Now we are in a position to write the main solver function named GD_solver that will be used by the end user. Internally, this function will take the problem information and the problem setting, and then it will

create the initial state,
keep updating the state using GD_iteration! function until we reach the termination criterion or the maximum number of iterations,
print state of the algorithm if verbose is true at the specified frequency, and
return the final state.

## The solver function

function GD_solver(problem::GD_problem, setting::GD_setting)
    
    # this is the function that the end user will use to solve a particular problem, internally it is using the previously defined types and functions to run Gradient Descent Scheme
    # create the intial state
    state = GD_state(problem::GD_problem)
    
    ## time to run the loop
    while  (state.n < setting.maxit) & (norm(state.∇f_x, Inf) > setting.tol)
        # compute a new state
        state =  GD_iteration!(problem, state)
        # print information if verbose = true
        if setting.verbose == true
            if mod(state.n, setting.freq) == 0
                @info "iteration = $(state.n) | obj val = $(problem.f(state.x)) | gradient norm = $(norm(state.∇f_x, Inf))"
            end
        end
    end
    
    # print information regarding the final state
    
    @info "final iteration = $(state.n) | final obj val = $(problem.f(state.x)) | final gradient norm = $(norm(state.∇f_x, Inf))"
    return state
    
end

GD_solver (generic function with 1 method)

Usage of GD_solver.
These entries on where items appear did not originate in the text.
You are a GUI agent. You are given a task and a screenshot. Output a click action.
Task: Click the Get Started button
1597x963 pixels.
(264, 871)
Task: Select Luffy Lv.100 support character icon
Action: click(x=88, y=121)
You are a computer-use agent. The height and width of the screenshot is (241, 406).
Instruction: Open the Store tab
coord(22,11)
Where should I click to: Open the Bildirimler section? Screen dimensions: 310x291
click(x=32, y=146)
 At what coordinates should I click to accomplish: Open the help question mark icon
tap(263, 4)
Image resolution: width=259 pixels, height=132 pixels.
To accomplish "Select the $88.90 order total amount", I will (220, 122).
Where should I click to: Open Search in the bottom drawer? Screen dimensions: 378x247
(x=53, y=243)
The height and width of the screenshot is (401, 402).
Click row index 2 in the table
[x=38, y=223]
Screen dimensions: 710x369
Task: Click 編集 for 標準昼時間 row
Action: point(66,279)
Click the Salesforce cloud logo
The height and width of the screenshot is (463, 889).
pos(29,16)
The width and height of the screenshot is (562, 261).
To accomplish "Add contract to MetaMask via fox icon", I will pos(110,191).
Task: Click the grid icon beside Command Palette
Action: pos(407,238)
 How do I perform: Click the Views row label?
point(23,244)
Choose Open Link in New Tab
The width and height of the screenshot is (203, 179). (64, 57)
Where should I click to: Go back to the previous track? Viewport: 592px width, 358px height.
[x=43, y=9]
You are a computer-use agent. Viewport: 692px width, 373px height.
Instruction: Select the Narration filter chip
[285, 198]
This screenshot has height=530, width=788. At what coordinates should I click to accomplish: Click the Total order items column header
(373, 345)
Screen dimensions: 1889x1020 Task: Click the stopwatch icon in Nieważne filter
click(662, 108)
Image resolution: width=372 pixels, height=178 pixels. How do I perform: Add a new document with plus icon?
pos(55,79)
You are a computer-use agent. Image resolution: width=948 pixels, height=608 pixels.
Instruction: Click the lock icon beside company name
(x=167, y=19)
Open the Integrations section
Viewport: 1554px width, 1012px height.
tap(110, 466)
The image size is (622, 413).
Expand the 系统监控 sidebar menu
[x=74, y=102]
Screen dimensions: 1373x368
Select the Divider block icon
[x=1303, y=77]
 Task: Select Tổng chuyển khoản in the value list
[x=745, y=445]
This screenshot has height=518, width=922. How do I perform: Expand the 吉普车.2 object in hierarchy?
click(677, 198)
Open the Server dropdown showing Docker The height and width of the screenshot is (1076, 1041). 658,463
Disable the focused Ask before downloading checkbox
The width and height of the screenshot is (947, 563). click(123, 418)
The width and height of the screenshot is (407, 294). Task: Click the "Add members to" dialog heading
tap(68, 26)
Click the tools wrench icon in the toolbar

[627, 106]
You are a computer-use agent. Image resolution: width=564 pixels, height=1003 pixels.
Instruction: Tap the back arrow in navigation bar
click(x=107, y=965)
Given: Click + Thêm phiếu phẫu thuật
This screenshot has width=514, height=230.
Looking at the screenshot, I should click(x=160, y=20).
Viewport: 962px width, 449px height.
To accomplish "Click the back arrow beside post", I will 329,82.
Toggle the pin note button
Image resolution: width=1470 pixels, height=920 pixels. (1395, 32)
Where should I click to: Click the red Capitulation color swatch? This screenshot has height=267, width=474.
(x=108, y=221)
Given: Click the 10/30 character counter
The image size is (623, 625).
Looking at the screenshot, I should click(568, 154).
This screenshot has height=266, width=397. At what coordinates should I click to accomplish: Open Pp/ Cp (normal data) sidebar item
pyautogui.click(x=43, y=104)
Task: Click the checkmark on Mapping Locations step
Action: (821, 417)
For the previously created problem and setting, we run our GD_solver function as follows.

# The following function will run the entire loop over the struct GradientDescent

final_state_GD = GD_solver(problem, setting)

┌ Info: iteration = 100 |  
    │                 obj val = 0.10616975436389622 | 
    │                 gradient norm = 0.02964822736954073
    └ @ Main In[9]:16
    ┌ Info: iteration = 200 |  
    │                 obj val = 0.10526904472309405 | 
    │                 gradient norm = 0.019909231214547213
    └ @ Main In[9]:16
    ┌ Info: iteration = 300 |  
    │                 obj val = 0.10499388213419013 | 
    │                 gradient norm = 0.01578344670011611
    └ @ Main In[9]:16
    ┌ Info: iteration = 400 |  
    │                 obj val = 0.1048632843417343 | 
    │                 gradient norm = 0.013388371065530952
    └ @ Main In[9]:16
    ┌ Info: iteration = 500 |  
    │                 obj val = 0.10478781849295837 | 
    │                 gradient norm = 0.011784780173541287
    └ @ Main In[9]:16
    ┌ Info: iteration = 600 |  
    │                 obj val = 0.10473897267694926 | 
    │                 gradient norm = 0.010618620536011203
    └ @ Main In[9]:16
    ┌ Info: final iteration = 667 | 
    │     final obj val = 0.10471495099365061 | 
    │     final gradient norm = 0.009995364642054971
    └ @ Main In[9]:25





    GD_state([-0.747429923239562, 0.7857409304268766, -1.9752613372498569, -0.8109189160513681, 0.6537705422543739], [-0.002114026011632561, -0.008995100759876307, 0.009995364642054971, 0.0024806200462658134, -0.004665182937515999], 0.0014992503748125937, 667)

println("objective value found by our gradient descent $(f(final_state_GD.x))")

println("real objective value $(f(pinv(A)*b)) ")

objective value found by our gradient descent 0.10471495099365061
    real objective value 0.10452813292628083

So, we do decent in terms of finding a good solution!